Restate every record exactly as it is written, while omitting the pictures it holds.

_Screenshot grounding data_:
------
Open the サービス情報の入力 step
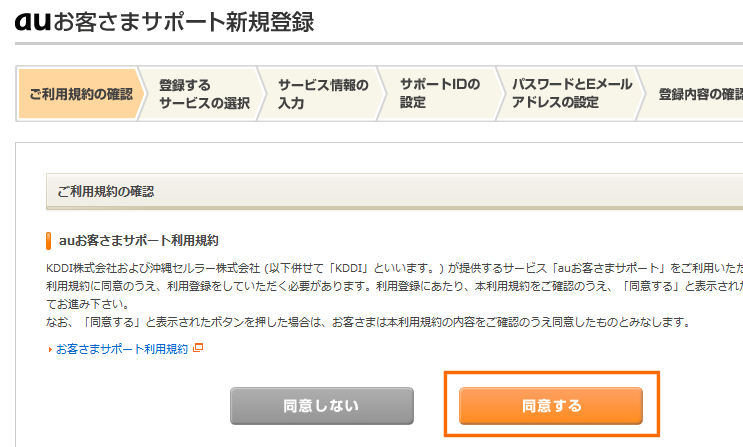The height and width of the screenshot is (447, 743). [x=322, y=94]
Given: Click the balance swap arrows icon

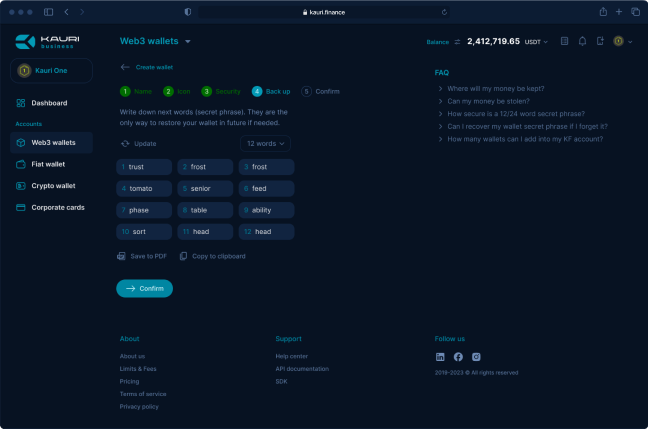Looking at the screenshot, I should 458,42.
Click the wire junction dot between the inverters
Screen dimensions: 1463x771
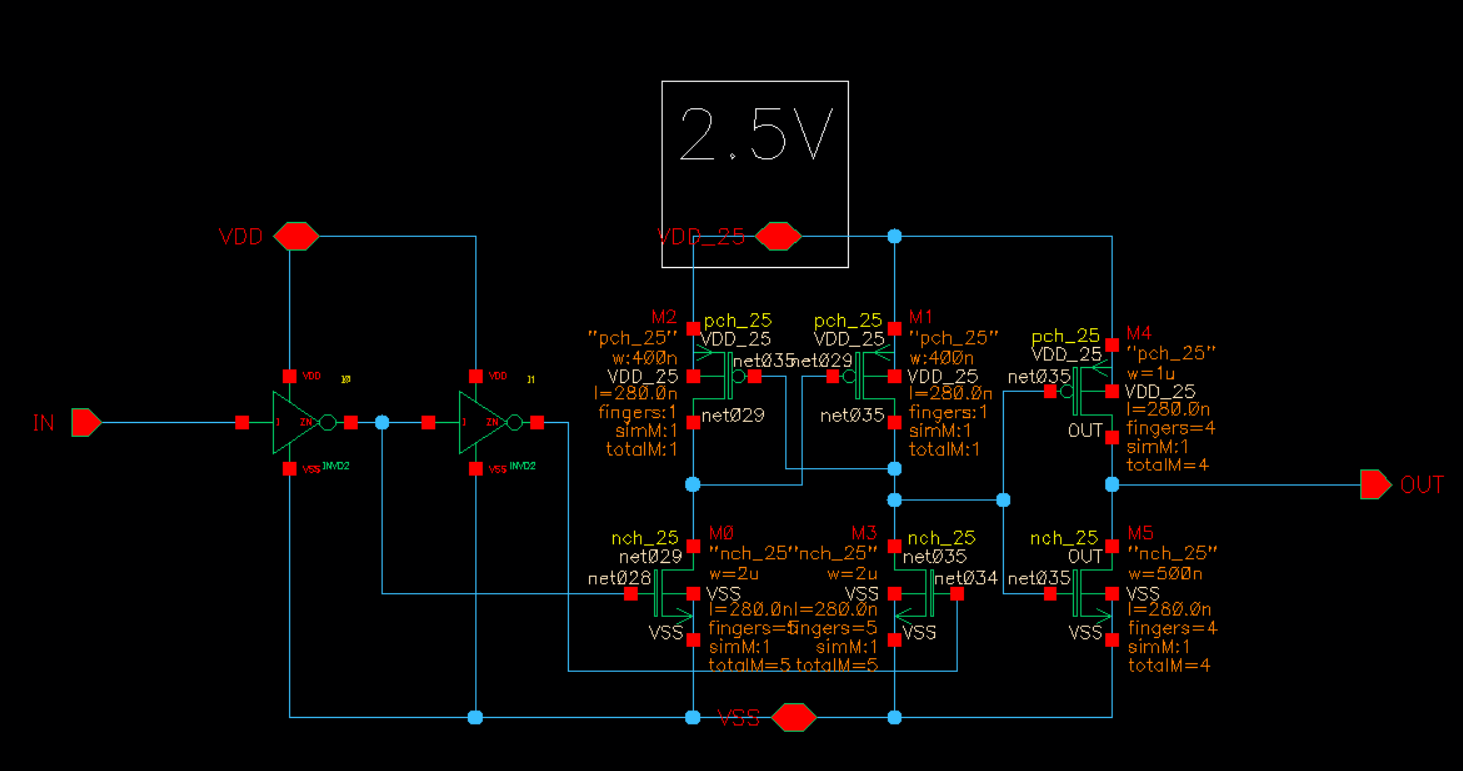382,423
------
_Result_:
Open the サービス情報の入力 step
The height and width of the screenshot is (447, 743). [x=322, y=94]
Given: Click the balance swap arrows icon

Looking at the screenshot, I should 458,42.
Click the wire junction dot between the inverters
Screen dimensions: 1463x771
382,423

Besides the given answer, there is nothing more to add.